• **Challenge**:
Put everything in the listing below, from the line containing "Where should I click to: Click the arrow" down to the line containing "Image resolution: width=993", into a numbered list, both of those lines included and blank lines left out.

• **Recorded data**:
******

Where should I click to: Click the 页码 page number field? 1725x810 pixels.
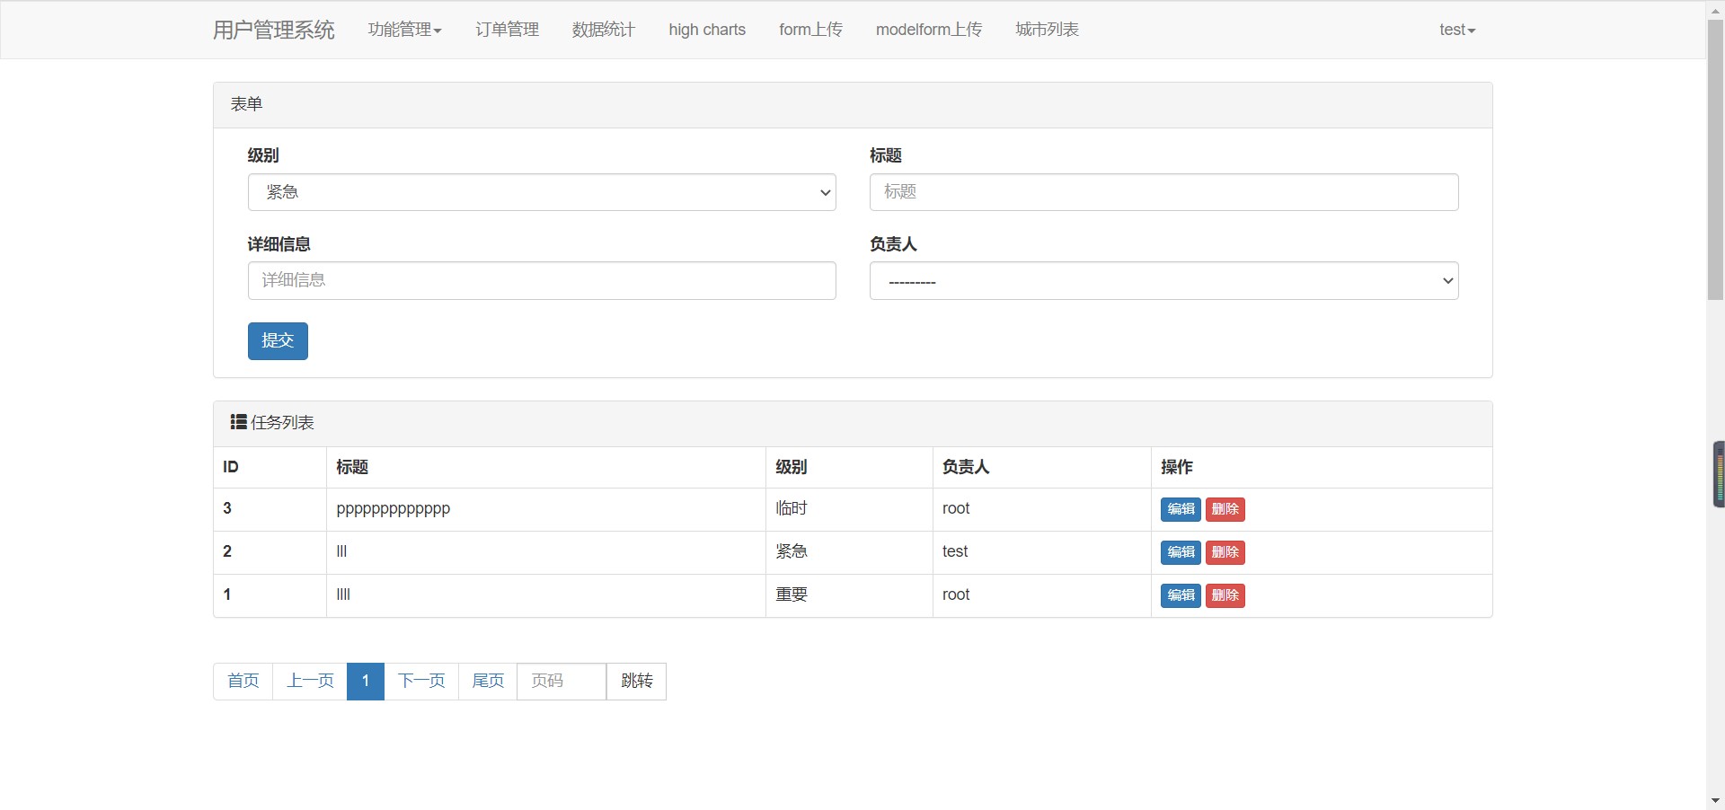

******

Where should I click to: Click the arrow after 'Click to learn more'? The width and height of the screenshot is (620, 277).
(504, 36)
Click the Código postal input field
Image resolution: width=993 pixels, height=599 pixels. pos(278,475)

******

• **Problem solution**:
1. Where should I click to: Click the arrow after 'Click to learn more'? The width and height of the screenshot is (620, 277).
2. (504, 36)
3. Click the Código postal input field
4. Image resolution: width=993 pixels, height=599 pixels. pos(278,475)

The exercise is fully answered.